Sooner or later, a black Republican woman was bound to run for Congress. It’s just that nobody expected her to hail from Utah.
Mia Love won the GOP nomination for the 4th Congressional District race Saturday at the Utah Republican Convention, scoring a major upset after wowing the crowd with a roof-raising speech at the South Towne Expo Center in Sandy.
The daughter of Haitian immigrants, Mrs. Love took 70.4 percent of the delegate vote, well in excess of the 60 percent required to avoid a primary runoff under Utah’s unique rules. She defeated former state legislator Carl Wimmer, who had been viewed as the heavy favorite. He mustered only 29.6 percent of the vote.

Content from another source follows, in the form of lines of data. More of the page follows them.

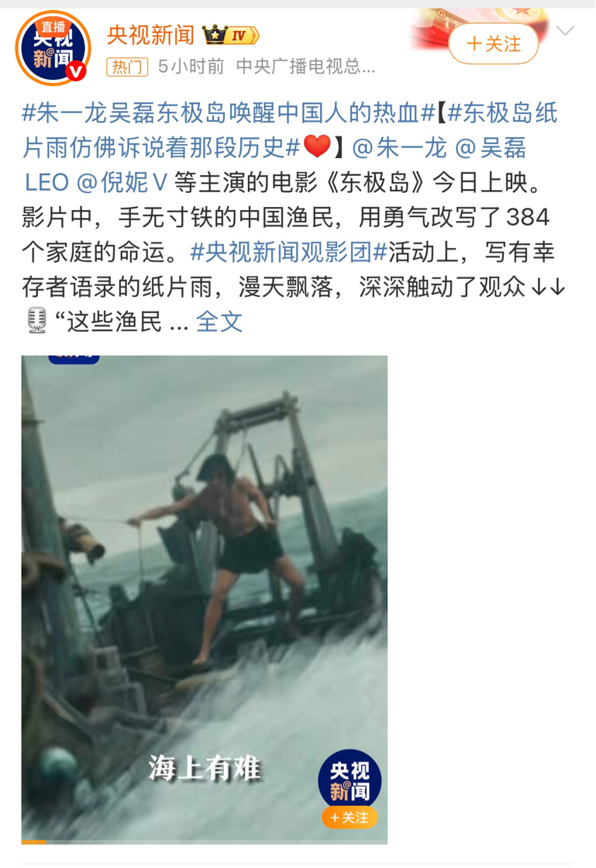The image size is (596, 868).
Task: Tap the 直播 live badge on avatar
Action: point(53,26)
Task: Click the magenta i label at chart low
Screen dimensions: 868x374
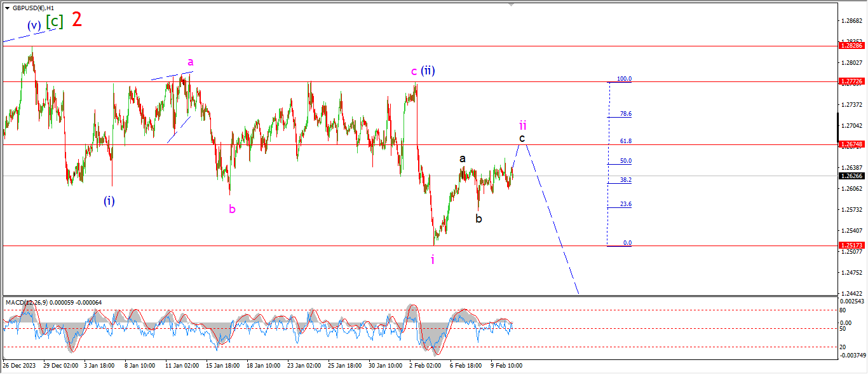Action: [x=433, y=259]
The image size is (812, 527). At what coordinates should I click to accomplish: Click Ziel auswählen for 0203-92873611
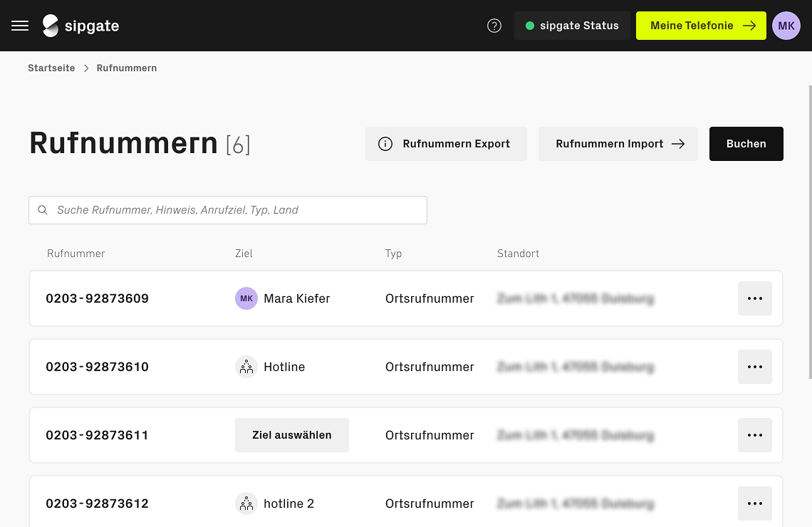pyautogui.click(x=292, y=435)
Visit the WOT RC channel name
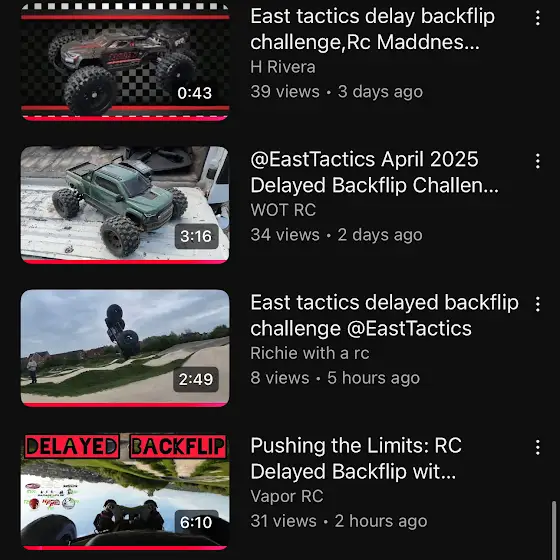560x560 pixels. point(283,210)
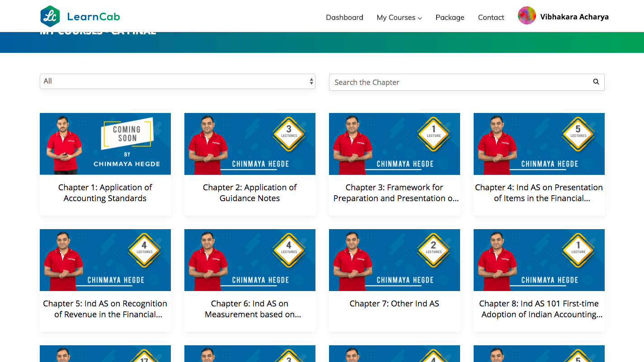
Task: Open Chapter 7: Other Ind AS title
Action: pos(394,304)
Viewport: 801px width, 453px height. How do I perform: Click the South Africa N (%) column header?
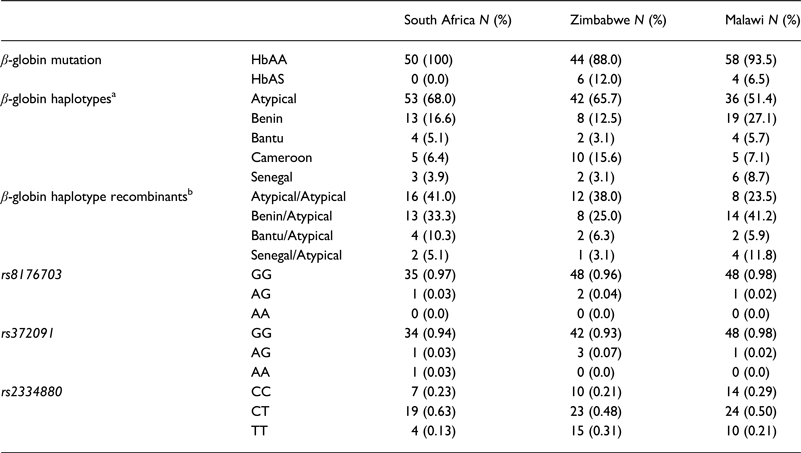(x=457, y=21)
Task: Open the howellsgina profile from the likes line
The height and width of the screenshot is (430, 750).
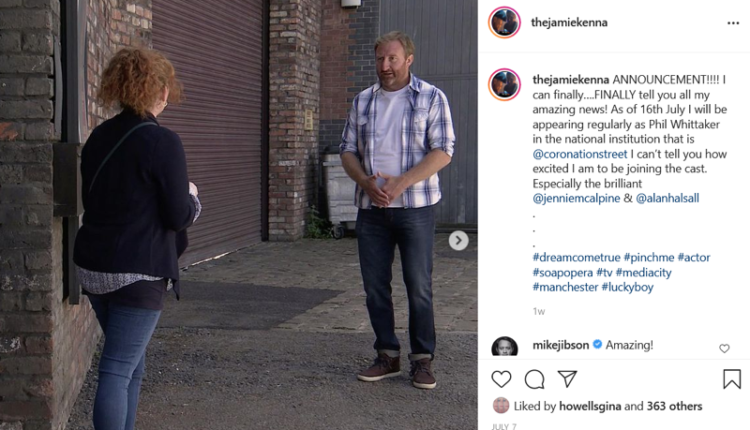Action: pyautogui.click(x=590, y=406)
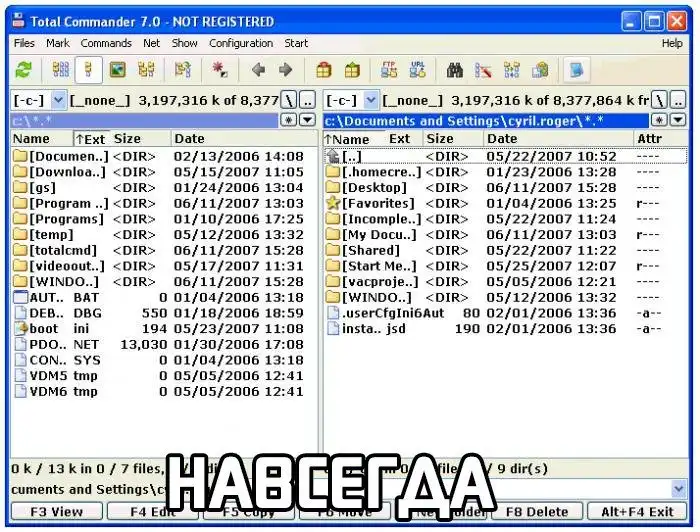700x532 pixels.
Task: Click the URL new FTP connection icon
Action: 417,70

If Mrs. Love, 37, defeats her Democratic opponent, Rep. Jim Matheson, she will become the first black Republican woman to serve in the House.
“Today we have an opportunity to do something very special. Today we can start breaking a pattern,” Mrs. Love told the delegates before the vote over the weekend. “Today we can start bringing Jim Matheson home. Elect one nominee today, so we can take this fight to Jim Matheson tomorrow.”
She starts as an underdog against the six-term Democrat, but her oratorical skills and her unusual story should not to be underestimated, Utah political watchers say.
“She really gave a great speech. She gave an enthusiastic and well-delivered speech,” said Tim Chambless, associate professor of political science at the University of Utah. “And I think there’s a desire to send a message to the rest of the country that Utah is not all white males.”
The mayor of Saratoga Springs, Mrs. Love also may have benefited from a convention backlash spurred by state Attorney General Mark Shurtleff, a Wimmer supporter. Before the final vote, Mr. Shurtleff urged delegates to back a candidate with “a proven record who can beat Jim Matheson this fall. Not a novelty.”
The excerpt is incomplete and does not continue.